[DATA FOR PROCESSING Boundary: Start]

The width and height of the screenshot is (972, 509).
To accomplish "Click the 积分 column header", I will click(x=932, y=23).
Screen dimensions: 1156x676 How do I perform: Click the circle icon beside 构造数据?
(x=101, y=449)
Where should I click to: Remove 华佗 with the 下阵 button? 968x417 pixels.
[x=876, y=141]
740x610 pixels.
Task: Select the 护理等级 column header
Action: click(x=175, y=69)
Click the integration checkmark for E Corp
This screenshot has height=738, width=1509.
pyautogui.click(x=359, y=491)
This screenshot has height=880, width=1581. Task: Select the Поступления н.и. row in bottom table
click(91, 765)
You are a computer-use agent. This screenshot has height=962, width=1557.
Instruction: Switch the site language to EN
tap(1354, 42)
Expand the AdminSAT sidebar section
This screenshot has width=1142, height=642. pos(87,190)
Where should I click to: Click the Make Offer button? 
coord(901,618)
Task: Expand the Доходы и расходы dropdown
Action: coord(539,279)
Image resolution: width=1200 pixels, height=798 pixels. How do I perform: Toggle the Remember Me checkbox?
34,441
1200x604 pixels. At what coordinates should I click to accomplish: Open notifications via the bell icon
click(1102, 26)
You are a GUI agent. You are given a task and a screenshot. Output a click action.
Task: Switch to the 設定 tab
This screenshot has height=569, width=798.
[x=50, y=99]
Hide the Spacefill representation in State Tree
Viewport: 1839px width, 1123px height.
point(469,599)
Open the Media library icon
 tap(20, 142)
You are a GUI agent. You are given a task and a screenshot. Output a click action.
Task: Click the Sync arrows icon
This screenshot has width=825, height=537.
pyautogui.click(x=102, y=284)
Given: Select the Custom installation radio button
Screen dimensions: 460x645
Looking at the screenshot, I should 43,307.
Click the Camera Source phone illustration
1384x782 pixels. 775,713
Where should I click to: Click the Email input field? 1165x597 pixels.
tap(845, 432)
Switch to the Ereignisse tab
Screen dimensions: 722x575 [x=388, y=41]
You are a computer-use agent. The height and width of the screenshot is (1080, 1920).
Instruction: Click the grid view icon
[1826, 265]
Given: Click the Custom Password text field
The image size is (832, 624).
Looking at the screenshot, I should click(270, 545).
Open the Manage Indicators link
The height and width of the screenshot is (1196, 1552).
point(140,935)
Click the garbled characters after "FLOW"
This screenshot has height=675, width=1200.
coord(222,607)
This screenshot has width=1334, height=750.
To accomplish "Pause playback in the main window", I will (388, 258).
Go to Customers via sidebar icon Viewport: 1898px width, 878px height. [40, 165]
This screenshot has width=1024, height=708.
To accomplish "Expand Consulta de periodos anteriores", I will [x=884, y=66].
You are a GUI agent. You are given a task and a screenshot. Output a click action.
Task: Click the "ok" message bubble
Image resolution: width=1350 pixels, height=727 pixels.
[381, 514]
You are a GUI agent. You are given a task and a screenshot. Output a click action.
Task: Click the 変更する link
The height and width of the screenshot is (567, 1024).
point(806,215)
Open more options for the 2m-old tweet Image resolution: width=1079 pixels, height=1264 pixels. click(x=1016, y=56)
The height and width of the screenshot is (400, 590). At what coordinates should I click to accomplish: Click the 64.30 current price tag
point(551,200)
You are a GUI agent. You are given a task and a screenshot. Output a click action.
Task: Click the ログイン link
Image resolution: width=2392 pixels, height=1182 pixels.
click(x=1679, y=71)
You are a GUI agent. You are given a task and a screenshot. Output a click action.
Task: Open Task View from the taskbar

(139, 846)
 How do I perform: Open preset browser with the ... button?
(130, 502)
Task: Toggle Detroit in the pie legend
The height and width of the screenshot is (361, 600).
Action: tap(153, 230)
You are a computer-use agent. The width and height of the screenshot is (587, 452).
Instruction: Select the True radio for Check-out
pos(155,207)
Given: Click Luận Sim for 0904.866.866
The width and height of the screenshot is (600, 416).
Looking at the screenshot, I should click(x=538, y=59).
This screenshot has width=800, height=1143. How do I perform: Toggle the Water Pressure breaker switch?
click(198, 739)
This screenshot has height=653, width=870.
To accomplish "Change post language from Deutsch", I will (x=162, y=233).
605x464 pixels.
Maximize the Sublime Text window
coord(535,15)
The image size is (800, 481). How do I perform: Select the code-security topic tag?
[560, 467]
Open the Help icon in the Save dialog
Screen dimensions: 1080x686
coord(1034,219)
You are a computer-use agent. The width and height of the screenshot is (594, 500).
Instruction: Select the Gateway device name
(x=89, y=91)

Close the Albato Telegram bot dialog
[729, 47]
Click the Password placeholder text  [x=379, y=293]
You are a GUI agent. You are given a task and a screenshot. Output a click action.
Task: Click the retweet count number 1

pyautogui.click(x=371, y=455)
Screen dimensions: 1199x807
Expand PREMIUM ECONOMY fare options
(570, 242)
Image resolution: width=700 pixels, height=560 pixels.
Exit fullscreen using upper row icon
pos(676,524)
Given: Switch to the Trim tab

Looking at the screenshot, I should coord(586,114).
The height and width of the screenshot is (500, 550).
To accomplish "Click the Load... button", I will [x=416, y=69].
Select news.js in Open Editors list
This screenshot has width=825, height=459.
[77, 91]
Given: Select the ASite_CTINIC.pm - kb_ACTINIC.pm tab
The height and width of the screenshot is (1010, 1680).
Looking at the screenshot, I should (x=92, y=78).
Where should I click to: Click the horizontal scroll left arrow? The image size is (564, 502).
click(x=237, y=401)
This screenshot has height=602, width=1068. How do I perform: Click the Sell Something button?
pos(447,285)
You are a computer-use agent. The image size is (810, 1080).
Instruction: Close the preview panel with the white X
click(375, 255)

[DATA FOR PROCESSING Boundary: End]

# TASK GOAL
Using the listing above, pull out all lines that hold the word "Password".

# ANSWER FOR THE TASK
Given: Click the Custom Password text field
Click the Password placeholder text  [x=379, y=293]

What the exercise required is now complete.